| Task details |
Below are the entries. Set down exactly the line containing "Politique de confidentialité (306, 2528)" and each line after it.

| Material provided |
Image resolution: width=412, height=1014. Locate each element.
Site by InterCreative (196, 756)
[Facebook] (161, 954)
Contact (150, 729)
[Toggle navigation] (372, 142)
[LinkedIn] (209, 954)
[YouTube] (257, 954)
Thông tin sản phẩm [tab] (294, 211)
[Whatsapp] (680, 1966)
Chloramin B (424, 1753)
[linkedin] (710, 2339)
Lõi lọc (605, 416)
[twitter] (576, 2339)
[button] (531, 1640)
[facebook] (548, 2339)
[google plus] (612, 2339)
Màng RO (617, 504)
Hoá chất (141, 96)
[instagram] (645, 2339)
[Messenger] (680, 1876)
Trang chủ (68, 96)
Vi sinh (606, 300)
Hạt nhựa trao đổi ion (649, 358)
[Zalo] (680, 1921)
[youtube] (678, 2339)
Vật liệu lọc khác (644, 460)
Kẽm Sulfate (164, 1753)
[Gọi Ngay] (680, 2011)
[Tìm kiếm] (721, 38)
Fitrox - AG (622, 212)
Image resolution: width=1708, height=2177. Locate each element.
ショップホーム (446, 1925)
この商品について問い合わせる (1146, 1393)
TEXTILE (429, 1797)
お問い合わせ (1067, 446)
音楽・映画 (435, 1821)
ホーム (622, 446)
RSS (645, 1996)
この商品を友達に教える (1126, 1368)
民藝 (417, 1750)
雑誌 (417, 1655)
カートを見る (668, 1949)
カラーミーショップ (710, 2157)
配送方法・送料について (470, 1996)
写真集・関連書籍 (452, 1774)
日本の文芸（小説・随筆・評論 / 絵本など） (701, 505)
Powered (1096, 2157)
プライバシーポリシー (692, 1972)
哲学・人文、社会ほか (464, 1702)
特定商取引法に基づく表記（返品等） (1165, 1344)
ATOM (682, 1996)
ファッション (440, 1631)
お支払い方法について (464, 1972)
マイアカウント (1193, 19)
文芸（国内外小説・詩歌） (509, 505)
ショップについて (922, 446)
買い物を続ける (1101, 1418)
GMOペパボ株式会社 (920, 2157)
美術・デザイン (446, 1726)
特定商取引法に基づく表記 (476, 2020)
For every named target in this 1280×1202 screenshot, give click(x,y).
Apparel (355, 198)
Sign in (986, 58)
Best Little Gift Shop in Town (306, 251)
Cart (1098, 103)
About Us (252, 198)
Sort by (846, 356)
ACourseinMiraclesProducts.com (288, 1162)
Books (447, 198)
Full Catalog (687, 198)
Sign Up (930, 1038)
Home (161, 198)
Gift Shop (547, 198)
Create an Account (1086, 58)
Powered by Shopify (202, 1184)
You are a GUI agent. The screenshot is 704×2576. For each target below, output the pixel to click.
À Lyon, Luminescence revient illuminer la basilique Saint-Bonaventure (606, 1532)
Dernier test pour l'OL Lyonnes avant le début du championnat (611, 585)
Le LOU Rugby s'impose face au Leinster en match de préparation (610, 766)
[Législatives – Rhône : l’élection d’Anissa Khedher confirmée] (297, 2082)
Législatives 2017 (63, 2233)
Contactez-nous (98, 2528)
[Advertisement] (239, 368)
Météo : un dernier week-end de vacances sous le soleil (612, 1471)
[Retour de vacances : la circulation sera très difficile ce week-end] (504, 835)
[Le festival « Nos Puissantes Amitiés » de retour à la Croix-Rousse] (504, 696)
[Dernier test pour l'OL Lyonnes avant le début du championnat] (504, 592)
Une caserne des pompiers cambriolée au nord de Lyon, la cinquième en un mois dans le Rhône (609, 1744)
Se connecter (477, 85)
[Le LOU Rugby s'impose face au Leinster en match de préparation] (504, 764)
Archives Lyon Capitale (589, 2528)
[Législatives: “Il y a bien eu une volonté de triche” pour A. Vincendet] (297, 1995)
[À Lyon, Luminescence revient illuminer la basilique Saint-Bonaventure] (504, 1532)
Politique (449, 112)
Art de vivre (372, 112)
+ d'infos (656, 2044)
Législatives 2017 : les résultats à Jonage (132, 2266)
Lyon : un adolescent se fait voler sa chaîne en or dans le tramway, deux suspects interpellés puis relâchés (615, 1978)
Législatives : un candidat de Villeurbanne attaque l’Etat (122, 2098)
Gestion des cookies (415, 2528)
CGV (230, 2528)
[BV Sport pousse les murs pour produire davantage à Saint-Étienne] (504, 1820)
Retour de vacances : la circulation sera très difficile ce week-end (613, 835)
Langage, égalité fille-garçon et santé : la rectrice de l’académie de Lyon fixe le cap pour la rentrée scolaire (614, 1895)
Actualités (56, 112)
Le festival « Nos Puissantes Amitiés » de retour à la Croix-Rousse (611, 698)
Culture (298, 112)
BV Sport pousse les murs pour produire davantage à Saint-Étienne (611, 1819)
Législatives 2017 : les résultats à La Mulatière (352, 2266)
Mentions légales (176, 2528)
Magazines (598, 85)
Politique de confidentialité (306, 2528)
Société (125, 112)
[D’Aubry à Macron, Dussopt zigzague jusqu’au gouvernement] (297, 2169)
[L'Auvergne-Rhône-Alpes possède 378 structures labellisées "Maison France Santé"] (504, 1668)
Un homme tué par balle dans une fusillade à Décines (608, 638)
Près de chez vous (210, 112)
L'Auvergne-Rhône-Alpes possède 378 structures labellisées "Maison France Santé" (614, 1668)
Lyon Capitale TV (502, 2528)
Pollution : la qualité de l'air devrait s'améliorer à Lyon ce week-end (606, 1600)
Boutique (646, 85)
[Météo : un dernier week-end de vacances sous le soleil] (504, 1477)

| Response |
Politique de confidentialité (306, 2528)
Société (125, 112)
[D’Aubry à Macron, Dussopt zigzague jusqu’au gouvernement] (297, 2169)
[L'Auvergne-Rhône-Alpes possède 378 structures labellisées "Maison France Santé"] (504, 1668)
Un homme tué par balle dans une fusillade à Décines (608, 638)
Près de chez vous (210, 112)
L'Auvergne-Rhône-Alpes possède 378 structures labellisées "Maison France Santé" (614, 1668)
Lyon Capitale TV (502, 2528)
Pollution : la qualité de l'air devrait s'améliorer à Lyon ce week-end (606, 1600)
Boutique (646, 85)
[Météo : un dernier week-end de vacances sous le soleil] (504, 1477)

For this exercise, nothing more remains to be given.